# Predicting Movie Genre From Only Its Dialog

For CS-344: Artificial Intelligence by Professor Keith VanderLinden, Calvin University.

Project and report by Nathan Meyer.

## Vision

This project is an experimentation with machine learning, neural networks specifically, to classify movies by genre through only the movie's dialog text. The project was envisioned as a multi-class, multi-label extension of the [IMDb reviews classification exercise](https://github.com/fchollet/deep-learning-with-python-notebooks/blob/master/3.5-classifying-movie-reviews.ipynb) from F. Chollet's Deep Learning with Python textbook, expanding that exercise's binary classification model into one that not only could classify categorically, but could classify entries with multiple labels per entry.

The inspiration for this project came from finding the [Cornell Movie-Dialogs Corpus](https://www.cs.cornell.edu/~cristian/Cornell_Movie-Dialogs_Corpus.html), which was originally conceived as a part of another machine learning research project. Given the work that had already been performed on this dataset to categorize movie lines by which movie they were in, it seemed feasible to convert this data into something I could use for this project.

Since this dataset includes movies, its (zero or more) genres, and all of the dialog lines contained within each movie, I could theoretically picture a translation of the IMDb classification exercise. Instead of classifying examples as merely positive or negative, this model could theoretically classify each film, using only its dialog, in zero or more of the genres it is associated with. This would mean that the model would not only be multi-class, like our MNIST example, but multi-label, where each example could have zero or more labels applied to it. Finding out how simple or difficult this multi-label expansion would be was another aspect of interest in this project.

Another point of both concern and interest was the dataset itself. Instead of a collection of multiple thousands of examples, the dataset is a collection of only 617 movies, but 304,713 utterances are spread between them. This is a very different distribution than the multiple thousands of reviews with shorter sequences in the IMDb example.

So the purpose of this experiment is to see how effective a machine learning model can be in identifying multi-class, multi-label classifications under relatively restricted circumstances. Since screenplays are relatively easy to find after their movies are released, I could also see, if this experiment proves successful enough, that something like this could be used to assist movie classification tools with quickly gathering initial data about their genres.

## Background

The main technology used for this machine learning model is [Keras](https://www.keras.io/). As a framework for Google's TensorFlow, and the framework utilized in the exercises that formed a basis for this project, it made sense to continue utilizing this instead of another technology. I was not planning on employing an unknown machine learning architecture to this project, so I simply employed Keras' sequential model with Dense layers. Again, the basis for the model was based upon the [IMDb reviews classification exercise](https://github.com/fchollet/deep-learning-with-python-notebooks/blob/master/3.5-classifying-movie-reviews.ipynb). The only modifications made to it were in the size of the layers, and in the addition of Dropout layers to help fight overfitting.
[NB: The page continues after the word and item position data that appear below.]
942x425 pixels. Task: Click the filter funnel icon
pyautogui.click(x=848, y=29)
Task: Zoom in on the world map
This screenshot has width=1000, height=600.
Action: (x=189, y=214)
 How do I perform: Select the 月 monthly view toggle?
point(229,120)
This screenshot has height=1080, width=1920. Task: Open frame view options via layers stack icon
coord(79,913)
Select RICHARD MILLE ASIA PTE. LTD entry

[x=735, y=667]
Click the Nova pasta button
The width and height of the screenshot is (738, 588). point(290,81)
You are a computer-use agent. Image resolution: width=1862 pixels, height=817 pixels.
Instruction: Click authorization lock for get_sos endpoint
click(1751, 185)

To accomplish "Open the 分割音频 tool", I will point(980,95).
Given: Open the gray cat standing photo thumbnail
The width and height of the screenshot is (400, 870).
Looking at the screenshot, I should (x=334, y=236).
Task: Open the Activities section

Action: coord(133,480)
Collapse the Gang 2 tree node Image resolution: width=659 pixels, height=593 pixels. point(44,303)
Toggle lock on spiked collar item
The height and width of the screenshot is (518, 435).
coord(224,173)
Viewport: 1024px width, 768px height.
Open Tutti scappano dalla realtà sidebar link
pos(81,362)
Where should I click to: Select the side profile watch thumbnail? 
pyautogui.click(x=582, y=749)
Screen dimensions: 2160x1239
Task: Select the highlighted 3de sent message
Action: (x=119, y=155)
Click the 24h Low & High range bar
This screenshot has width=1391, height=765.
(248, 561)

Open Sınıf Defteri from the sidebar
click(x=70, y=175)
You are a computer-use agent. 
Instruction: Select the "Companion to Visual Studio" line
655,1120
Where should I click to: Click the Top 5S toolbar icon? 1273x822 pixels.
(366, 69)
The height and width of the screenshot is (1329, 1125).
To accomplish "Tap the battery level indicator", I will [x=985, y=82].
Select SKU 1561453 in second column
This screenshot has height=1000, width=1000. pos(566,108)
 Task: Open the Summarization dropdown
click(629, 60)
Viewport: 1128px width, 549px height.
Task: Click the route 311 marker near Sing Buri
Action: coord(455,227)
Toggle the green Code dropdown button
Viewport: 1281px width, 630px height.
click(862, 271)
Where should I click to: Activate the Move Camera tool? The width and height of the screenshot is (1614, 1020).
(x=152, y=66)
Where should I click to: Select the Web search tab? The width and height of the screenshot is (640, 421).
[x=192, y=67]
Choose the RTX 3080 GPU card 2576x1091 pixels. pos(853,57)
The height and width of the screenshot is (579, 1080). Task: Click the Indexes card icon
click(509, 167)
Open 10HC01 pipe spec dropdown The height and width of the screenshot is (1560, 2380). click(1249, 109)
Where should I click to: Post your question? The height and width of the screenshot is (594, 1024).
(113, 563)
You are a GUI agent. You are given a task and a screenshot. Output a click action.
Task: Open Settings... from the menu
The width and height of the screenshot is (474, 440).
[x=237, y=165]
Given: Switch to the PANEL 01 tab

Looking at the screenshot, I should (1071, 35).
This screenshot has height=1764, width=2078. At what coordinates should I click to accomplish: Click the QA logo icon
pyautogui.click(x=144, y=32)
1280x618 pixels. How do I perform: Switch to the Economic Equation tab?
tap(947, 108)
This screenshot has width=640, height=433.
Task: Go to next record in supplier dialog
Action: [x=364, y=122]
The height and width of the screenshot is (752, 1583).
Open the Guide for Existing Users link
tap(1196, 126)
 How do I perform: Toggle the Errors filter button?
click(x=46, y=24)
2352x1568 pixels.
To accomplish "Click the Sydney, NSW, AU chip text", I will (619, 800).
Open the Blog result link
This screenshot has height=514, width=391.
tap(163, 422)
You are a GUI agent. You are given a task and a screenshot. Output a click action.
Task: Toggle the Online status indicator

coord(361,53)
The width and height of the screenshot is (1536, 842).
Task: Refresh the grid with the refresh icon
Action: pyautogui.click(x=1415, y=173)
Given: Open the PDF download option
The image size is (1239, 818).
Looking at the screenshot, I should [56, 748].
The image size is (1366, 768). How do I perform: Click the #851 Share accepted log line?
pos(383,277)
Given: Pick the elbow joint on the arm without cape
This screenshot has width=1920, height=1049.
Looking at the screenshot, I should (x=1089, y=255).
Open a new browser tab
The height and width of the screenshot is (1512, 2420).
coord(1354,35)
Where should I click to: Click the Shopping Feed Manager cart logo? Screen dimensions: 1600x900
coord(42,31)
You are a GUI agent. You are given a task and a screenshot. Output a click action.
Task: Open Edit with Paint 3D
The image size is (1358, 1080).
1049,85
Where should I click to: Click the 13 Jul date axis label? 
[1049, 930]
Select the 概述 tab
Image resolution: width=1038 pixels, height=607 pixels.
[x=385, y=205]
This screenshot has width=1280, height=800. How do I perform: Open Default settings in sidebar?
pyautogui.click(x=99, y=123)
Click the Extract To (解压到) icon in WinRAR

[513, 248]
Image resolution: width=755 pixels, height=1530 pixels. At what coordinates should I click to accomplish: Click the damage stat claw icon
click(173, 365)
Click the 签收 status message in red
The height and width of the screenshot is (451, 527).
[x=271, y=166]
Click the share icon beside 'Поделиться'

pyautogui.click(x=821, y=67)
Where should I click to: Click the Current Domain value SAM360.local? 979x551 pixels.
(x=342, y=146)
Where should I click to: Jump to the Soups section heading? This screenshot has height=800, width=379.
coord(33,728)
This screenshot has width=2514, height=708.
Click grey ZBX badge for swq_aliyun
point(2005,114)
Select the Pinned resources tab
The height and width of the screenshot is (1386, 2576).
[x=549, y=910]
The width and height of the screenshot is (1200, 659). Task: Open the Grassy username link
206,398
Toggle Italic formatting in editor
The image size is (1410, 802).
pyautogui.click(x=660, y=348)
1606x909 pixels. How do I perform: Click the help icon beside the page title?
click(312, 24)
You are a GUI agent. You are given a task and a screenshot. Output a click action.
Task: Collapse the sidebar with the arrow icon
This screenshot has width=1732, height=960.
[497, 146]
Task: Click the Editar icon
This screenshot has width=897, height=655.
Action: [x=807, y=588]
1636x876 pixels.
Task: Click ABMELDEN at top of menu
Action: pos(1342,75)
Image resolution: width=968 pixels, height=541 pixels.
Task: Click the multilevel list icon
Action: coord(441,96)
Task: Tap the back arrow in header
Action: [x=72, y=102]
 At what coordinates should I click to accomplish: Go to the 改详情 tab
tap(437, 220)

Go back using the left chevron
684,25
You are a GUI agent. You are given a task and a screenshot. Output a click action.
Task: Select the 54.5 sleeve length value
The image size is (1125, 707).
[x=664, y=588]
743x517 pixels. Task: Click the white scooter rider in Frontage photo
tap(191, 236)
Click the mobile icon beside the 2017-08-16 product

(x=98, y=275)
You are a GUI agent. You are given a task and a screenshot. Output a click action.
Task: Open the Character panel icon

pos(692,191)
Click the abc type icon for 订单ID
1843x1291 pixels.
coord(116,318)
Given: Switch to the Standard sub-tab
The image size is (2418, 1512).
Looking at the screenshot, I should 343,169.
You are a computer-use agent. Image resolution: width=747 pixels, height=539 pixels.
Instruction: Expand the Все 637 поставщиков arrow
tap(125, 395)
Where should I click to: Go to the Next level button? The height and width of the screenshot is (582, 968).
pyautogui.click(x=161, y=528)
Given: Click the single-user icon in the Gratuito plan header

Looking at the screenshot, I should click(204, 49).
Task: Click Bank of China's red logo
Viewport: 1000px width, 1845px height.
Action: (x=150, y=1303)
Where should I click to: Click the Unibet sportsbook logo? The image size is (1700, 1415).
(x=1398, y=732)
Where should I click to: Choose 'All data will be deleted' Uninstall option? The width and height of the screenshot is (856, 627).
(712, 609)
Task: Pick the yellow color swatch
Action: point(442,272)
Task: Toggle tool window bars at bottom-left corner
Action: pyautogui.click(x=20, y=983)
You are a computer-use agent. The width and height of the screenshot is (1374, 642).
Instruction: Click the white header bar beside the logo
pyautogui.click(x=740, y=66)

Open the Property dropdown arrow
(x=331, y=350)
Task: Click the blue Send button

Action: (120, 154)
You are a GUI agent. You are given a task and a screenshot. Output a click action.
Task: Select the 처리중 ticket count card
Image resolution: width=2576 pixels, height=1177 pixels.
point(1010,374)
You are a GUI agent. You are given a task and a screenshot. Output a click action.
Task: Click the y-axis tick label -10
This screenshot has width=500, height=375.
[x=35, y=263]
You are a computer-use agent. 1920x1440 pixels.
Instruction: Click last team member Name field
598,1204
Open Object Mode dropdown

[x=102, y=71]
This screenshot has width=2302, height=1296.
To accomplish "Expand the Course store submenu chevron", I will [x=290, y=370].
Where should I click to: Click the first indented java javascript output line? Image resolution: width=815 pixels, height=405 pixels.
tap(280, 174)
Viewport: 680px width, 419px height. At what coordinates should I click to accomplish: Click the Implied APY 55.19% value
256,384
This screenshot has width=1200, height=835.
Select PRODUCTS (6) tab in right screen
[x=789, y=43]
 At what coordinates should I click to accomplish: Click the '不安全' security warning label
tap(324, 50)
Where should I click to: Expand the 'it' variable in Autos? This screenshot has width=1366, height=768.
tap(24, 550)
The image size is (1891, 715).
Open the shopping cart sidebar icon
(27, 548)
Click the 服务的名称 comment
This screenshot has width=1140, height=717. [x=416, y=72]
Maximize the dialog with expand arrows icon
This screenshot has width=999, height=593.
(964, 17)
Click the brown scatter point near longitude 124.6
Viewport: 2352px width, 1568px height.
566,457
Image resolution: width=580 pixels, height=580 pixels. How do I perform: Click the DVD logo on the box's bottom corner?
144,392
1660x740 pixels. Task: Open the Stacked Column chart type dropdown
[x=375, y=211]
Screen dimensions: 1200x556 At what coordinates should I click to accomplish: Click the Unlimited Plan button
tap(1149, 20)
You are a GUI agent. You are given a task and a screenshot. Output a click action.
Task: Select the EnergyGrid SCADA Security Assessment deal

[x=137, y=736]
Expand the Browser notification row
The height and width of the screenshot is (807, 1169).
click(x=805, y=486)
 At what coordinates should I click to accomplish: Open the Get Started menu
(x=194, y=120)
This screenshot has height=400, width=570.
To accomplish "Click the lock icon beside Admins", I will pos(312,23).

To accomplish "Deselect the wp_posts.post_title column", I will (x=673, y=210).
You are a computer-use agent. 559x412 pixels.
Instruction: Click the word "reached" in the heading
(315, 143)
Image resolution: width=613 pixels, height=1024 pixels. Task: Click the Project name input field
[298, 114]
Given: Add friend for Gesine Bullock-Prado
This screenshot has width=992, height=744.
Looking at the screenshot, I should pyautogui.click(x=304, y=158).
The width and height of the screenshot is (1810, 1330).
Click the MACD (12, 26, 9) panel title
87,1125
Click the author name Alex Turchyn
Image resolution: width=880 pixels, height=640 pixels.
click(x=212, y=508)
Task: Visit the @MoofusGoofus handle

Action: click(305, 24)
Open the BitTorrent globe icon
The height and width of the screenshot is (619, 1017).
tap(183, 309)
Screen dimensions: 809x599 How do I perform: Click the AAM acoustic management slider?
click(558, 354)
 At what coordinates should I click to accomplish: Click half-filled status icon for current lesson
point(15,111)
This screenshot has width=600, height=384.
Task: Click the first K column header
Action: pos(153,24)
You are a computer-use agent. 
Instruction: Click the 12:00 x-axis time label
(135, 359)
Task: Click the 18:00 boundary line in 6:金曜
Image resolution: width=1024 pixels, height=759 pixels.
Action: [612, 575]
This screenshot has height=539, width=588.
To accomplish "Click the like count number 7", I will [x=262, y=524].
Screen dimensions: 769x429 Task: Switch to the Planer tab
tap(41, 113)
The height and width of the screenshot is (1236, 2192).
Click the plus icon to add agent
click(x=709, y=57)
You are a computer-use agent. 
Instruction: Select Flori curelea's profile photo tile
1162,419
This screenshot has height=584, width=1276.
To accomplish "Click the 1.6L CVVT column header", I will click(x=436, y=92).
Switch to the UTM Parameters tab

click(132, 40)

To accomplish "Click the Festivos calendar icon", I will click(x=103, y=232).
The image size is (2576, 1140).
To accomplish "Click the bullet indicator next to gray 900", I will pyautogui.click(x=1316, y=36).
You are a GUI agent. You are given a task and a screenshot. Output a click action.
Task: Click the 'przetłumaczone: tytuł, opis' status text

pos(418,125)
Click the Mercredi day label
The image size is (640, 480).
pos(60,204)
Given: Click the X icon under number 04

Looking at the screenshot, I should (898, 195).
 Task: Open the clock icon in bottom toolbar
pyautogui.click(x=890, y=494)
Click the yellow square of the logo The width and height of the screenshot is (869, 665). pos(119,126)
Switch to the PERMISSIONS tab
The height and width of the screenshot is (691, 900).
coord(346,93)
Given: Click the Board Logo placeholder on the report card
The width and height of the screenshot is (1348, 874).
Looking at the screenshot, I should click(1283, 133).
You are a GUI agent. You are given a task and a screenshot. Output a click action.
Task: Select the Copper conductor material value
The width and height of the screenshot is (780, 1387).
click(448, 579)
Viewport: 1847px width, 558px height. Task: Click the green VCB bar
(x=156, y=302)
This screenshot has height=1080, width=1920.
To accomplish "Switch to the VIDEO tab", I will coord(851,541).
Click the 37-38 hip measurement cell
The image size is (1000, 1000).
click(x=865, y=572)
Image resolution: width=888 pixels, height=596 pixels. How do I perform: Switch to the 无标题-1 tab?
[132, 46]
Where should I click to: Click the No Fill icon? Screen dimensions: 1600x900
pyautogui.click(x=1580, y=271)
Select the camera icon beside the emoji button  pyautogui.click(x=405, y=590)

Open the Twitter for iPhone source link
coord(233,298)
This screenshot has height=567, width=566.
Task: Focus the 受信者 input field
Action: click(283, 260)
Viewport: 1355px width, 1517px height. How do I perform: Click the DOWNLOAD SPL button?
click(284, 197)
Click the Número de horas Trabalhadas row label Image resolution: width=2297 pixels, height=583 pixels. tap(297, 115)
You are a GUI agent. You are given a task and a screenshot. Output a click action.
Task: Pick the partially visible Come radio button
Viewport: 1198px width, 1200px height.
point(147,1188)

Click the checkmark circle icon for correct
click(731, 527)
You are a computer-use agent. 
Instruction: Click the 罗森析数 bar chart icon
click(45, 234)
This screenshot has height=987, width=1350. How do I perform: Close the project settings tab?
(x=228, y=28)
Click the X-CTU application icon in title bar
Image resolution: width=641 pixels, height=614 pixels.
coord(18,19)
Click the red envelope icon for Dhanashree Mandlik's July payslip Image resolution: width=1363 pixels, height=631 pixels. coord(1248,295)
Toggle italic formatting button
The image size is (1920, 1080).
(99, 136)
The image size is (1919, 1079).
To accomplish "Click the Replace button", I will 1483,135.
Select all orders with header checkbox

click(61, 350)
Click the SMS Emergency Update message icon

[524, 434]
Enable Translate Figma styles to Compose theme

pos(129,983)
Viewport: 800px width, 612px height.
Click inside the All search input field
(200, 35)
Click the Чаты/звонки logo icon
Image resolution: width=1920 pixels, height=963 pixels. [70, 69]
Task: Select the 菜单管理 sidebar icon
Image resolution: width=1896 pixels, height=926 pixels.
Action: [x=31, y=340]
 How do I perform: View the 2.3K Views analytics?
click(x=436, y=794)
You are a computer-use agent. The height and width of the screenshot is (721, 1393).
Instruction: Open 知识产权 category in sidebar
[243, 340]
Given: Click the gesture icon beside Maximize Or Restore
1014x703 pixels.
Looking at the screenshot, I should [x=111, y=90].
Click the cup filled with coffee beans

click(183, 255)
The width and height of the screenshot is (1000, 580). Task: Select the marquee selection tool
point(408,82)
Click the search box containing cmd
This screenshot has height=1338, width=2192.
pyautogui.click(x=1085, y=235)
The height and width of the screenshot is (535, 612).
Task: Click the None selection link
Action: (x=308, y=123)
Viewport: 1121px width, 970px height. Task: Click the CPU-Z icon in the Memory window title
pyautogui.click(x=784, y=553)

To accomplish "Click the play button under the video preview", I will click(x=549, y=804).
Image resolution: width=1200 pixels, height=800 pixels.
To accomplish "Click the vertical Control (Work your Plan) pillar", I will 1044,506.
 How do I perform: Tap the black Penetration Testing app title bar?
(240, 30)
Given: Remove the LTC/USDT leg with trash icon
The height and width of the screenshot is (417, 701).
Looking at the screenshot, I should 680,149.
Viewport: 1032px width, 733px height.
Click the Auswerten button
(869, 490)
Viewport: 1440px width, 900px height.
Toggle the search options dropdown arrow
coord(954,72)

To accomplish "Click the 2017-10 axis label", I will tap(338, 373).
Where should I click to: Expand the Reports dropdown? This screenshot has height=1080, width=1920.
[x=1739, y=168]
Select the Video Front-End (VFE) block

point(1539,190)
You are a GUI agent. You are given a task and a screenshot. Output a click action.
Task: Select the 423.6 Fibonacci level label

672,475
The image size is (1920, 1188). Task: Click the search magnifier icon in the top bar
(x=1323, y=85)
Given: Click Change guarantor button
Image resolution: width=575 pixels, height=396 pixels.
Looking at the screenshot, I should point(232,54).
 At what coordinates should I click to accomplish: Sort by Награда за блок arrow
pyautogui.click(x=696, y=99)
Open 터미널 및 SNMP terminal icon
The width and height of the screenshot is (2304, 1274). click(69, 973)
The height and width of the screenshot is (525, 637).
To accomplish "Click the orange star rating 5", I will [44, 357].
While other avenues were considered, the implementation that ultimately worked for the multi-class, multi-layer implementation was almost identical to the IMDb example. Particularly with the help of [this Stack Overflow answer](https://stackoverflow.com/a/44165755), the realization was to have the model essentially treat each genre as its own binary classification problem. Using sigmoid instead of another activation like softmax allowed for the results to all be included rather than one answer winning out.

Then there is the dataset itself. This dataset is structured by several different files that are linked together by IDs in an SQL-like style. Because of this, and my higher familiarity with SQL than with processing .csv-like files, the dataset I opted to use is an SQLite conversion by Lee Richards, [found on Kaggle here](https://www.kaggle.com/mrlarichards/cornell-movie-dialogs-corpus-sqlite). The database is structured by tables for movies, genres, a linking table between movies and genres, characters, lines, and a conversations table linking characters to lines. For this experiment, only the movies, genres, and lines tables will be used, in order to collect the lines and genres for each movie in a fairly straightforward manner.

To process this dataset, I primarily used four technologies, with the first being [SQLite3 for Python](https://docs.python.org/2/library/sqlite3.html). As a library already included in Python, this turned out to be a very practical way to access the dataset and use familiar queries to gather what I needed. What my usage of this technology amounted to was simply opening the database and using the cursor function to fetch items from queries several times.

The second was [Numpy](https://numpy.org), which we had learned about in the course. Primarily, it was used to create the necessary Numpy arrays for Keras and to shuffle the data once it had been collected.

Third, I utilized the [Keras Tokenizer](https://www.tensorflow.org/api_docs/python/tf/keras/preprocessing/text/Tokenizer). This was vital in being able to encode the dialog into indexed integers. In particular, I used the fit_on_texts() and texts_to_sequences() functions in order to translate the dialog strings into integers, before they would be later one-hot encoded.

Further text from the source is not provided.